Hip/Hop, R&B and Top 40 are the biggest and the most lucrative genres right now with streaming services. Do you see those streaming services doing anything further to appease metal or do you find yourself in an area where you can just fill that niche?
I think we can fill that niche. Having worked for a lot of those places, I think they do a lot of things right, and I have a subscription to those services. I’ll use them just like people have Netflix accounts, but they’ll still want to go to the movies or watch a movie that hasn’t been released on DVD in 15 years and it’s only on VHS. I don’t think that those big streaming services will be able to focus, at least for some time, on things like metal or underground punk rock or bluegrass. Just areas of music that are out there that have rabid communities of fans and people that love it but they don’t have that sense that they are included in some of the bigger players’ space. I really think we know that we’ve struck a nerve because everyday people are coming in and they are like, “I just found this today, I can’t believe it, this is amazing, thank you.” I’m seeing people on the live feed form friendships from all over the world. They log on with “Good morning” and they log off with “Good night” to their friends, who are their friends because of Gimme Radio and that’s pretty cool!
That’s awesome. Anything else you’d like to add?
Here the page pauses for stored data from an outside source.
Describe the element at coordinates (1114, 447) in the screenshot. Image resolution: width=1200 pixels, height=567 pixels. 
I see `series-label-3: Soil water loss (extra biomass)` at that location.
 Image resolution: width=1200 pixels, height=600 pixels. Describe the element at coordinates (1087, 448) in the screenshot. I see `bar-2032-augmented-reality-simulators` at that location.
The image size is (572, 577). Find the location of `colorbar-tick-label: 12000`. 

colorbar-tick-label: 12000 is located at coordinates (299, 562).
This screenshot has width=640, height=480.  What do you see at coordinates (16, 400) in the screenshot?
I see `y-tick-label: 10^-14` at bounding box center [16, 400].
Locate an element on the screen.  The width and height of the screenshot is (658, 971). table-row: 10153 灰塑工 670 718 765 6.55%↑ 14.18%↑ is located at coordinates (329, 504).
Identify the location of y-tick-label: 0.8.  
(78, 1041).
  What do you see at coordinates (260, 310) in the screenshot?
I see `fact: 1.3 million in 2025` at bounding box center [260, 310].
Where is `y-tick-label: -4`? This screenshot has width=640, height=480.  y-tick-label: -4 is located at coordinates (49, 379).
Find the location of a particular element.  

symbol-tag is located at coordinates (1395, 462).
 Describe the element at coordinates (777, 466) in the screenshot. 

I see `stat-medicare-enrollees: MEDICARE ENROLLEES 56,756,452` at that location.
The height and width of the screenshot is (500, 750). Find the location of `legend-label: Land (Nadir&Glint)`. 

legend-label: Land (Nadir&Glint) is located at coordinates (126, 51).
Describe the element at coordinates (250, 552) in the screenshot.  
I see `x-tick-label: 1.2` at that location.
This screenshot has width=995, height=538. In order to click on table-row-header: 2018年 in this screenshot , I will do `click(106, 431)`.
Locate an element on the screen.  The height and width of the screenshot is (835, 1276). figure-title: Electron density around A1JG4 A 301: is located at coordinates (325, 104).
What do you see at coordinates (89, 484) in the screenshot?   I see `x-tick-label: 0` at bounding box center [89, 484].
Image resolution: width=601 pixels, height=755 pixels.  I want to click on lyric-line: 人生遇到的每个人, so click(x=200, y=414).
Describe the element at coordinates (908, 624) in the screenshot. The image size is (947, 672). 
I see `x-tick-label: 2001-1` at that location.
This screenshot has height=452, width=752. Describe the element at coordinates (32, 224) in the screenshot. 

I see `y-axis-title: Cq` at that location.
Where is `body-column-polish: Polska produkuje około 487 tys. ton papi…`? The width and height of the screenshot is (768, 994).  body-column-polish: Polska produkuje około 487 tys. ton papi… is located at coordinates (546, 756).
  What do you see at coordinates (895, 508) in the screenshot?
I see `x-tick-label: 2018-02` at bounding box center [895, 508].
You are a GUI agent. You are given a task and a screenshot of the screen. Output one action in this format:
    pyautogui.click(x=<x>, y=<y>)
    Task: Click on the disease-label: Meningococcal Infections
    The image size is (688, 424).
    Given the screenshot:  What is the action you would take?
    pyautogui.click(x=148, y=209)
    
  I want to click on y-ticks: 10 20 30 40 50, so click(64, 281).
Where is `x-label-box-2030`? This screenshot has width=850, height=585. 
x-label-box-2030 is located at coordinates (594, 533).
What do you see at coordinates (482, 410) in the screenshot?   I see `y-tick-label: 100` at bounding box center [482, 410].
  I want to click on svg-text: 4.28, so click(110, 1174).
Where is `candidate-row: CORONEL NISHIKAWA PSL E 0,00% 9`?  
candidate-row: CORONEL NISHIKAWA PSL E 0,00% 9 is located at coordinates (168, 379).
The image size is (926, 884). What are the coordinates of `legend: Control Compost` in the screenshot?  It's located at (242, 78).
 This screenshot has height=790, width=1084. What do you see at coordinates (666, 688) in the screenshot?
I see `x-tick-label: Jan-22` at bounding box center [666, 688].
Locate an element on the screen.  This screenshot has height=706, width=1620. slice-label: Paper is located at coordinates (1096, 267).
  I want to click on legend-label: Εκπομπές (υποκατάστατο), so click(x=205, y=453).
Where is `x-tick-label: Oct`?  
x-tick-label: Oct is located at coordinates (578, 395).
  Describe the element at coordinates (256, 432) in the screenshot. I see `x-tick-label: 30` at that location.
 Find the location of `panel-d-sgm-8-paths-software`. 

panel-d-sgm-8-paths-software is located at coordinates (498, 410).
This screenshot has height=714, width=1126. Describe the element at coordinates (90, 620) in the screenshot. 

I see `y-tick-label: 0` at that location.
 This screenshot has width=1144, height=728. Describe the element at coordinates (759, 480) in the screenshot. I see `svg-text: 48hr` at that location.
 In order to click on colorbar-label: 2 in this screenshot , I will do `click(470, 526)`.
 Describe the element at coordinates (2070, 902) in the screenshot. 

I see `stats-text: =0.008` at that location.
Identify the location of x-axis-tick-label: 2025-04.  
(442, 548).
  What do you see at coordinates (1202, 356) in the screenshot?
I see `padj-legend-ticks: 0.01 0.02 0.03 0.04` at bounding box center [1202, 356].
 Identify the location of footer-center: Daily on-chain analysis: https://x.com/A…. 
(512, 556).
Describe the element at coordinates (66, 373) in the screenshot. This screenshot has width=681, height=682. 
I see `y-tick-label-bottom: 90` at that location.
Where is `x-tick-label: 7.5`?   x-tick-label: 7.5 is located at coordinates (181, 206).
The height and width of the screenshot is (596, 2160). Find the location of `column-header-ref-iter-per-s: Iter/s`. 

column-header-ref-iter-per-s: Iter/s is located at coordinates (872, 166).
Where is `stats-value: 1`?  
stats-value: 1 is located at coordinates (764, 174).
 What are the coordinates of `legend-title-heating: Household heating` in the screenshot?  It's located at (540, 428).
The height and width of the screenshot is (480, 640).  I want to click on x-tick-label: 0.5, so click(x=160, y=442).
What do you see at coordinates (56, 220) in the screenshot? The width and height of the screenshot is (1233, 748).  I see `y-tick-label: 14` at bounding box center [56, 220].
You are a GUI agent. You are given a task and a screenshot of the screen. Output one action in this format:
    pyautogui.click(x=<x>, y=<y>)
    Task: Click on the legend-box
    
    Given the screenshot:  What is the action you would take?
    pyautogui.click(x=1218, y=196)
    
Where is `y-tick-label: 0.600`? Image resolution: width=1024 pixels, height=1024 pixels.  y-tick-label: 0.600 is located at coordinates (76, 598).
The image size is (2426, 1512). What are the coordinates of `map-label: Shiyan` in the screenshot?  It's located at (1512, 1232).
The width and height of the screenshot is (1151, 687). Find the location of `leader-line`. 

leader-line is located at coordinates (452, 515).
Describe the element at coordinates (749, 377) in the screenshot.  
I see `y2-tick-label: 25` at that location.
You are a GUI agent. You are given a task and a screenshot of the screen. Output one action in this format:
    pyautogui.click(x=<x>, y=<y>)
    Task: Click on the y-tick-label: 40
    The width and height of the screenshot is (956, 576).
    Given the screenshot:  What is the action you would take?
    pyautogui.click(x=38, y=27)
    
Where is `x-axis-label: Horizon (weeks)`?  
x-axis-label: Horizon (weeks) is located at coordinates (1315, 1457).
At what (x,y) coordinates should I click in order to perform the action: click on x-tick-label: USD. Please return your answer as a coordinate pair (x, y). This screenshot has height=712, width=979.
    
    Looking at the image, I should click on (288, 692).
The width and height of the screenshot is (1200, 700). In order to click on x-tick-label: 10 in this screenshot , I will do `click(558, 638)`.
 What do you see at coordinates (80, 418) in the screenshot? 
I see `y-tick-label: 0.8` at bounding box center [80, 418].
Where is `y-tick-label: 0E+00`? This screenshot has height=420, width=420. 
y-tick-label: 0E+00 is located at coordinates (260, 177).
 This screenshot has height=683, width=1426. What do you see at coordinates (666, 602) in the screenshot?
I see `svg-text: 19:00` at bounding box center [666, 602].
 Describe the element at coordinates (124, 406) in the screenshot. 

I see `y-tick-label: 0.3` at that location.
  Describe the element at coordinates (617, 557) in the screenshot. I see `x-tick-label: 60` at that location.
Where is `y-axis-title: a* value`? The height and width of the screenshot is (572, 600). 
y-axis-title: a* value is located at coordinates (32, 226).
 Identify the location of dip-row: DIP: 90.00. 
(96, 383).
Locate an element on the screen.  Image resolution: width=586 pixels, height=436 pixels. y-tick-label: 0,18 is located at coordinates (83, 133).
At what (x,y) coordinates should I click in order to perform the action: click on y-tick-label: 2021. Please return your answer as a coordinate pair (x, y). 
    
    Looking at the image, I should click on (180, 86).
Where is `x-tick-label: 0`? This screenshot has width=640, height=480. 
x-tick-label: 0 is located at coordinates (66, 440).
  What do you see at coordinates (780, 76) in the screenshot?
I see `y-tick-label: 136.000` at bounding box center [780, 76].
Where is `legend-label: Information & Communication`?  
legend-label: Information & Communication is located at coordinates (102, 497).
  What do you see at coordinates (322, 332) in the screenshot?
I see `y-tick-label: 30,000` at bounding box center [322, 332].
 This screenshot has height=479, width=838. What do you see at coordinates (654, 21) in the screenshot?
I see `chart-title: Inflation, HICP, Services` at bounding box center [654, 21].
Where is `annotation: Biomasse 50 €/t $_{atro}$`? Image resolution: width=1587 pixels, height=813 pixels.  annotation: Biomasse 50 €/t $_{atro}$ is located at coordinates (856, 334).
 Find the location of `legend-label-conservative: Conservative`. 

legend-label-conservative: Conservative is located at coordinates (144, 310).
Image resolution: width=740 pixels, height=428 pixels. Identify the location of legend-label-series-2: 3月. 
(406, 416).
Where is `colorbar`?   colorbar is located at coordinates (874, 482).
The one thing I always forget, and kick myself, I don’t know if it has a place in this, we are a really small team we have about 8 people working on this. It really wouldn’t exist without them and them believing in this vision. You have myself, David [Rosenberg] and Jon [Maples] who are founders there’s another founder named Andy [Gillliland], who comes from a design background. That’s why I think, Gimme Radio looks so great when compared to a lot of the stuff out there. We put a lot of thought into the look, feel, and design. We all come from this world of streaming media, we worked at all these places for years and everybody is really committed to doing this and doing something that’s really different and feels more about the music and about the music experience then just being about to deliver 40 million tracks for $10 a month.